Heterozygosity helps in developing vigor which is known as heterosis or hybrid vigor whereas self-pollination continuously will bring in the breeding depression due to attainment of homozygosity.
In plant breeding variation of characters among the population is most wanted. The breeder will select a particular character according to the need for that crop. So the characters which will be selected should be heritable through generations.
The total mechanism of heredity is dependent upon the behaviour of chromosomes, which carry the genes. Variations are originated through chromosome rearrangement, genetic recombination, mutation, structural and numerical changes of chromosome.
In heredity the chromosomes are important, as their distribution in germ cells determine the specific heritable character to the progeny. The heritable characters may be regulated by single gene or by multiple genes. The inheritance pattern of a particular character is studied by progeny testing which is a basic procedure in plant breeding.

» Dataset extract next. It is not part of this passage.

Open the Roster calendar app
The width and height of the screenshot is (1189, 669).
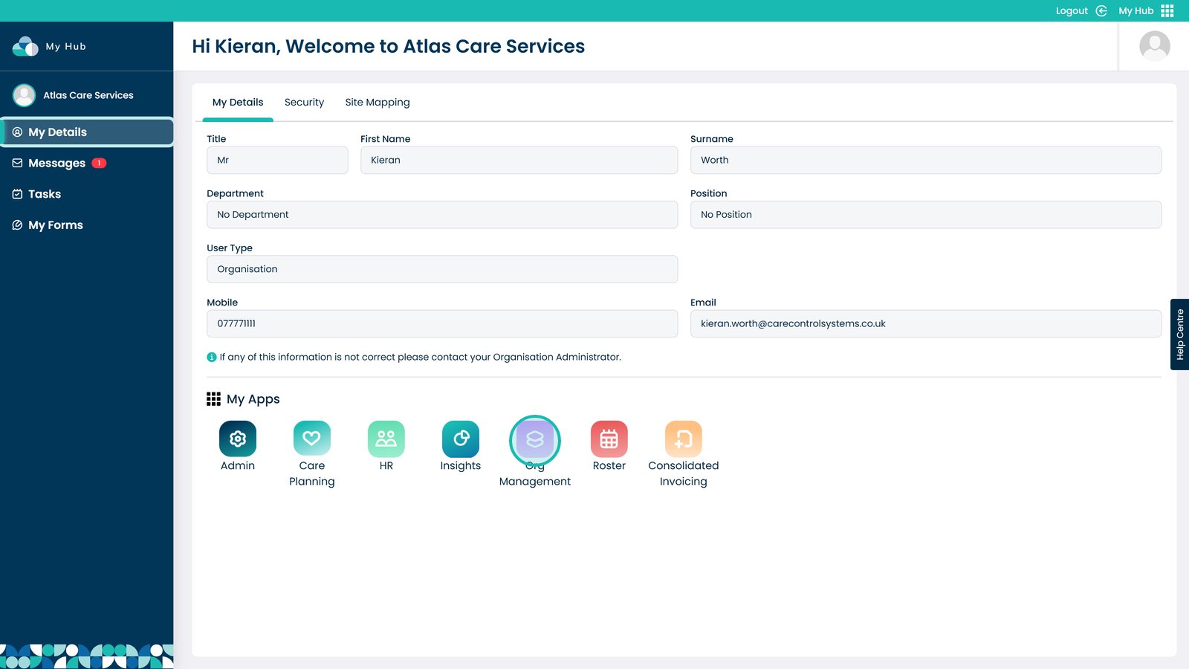click(x=609, y=439)
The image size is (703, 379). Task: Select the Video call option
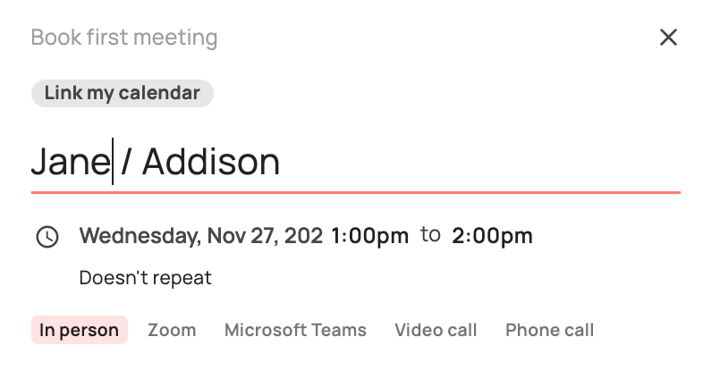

In a breeding programme always the superior characters are selected which may or may not be controlled by dominant gene. Depending on that the homozygosity or heterozygosity in a population is wanted, i.e., if the heritable character is controlled by dominant gene then heterozygosity is attained but if the phenotype is controlled by recessive gene then homozygosity is desirable in a population.
The genes are situated on chromosomes, the recombination phenomenon during meiotic crossing over exchanges the chromosomal segments which controls the genetic distribution. The genes are the determinants for a particular character expression. Depending on their express-ability the dominant and recessive nature are determined, the genes occur always in the alternative forms called as alleles.
Due to mutation the changes in gene may occur, which also may be heritable or non-heritable. If the change is permanent and if it alters the phenotypic characters expression and if it is heritable through succeeding generations then mutation plays an important role in plant breeding.
In plant breeding when a breeder selects any particular mode of breeding programme then it affects the genetic criteria fixation in that population as he selects a particular desirable character.
Normally in a population all the characters may be evenly distributed or the dominant characters are prevailed, but whenever a breeder is choosing for a particular criterion then the genetic constituent of that population gets changed. A particular gene gets advantage to be fixed in that population.
Suppose in a breeding programme of barley one breeder is selective for the “white and smooth awn” character, both of them are recessive characters, so in a dihybrid cross programme only one out of 16 plants will bear this character and then selfing of that plant will lead to homozygous population, which will change the total genetic constituent of the population.
Back-crossing is also another phenomenon of changing and fixation of genetic constituent in a population. The parent holding more desirable characters is used as recurrent parent in a back-crossing programme which develops the homozygosity due to repeated back-crossing. Back-crossing programme is more opted when the character controlled by recessive genes are wanted in a population.
In dihybrid crossing programme the homozygous recessive is only one out of sixteen, but in a back-crossing programme it is one out of four. So the large number of population is not needed to get the homozygous line.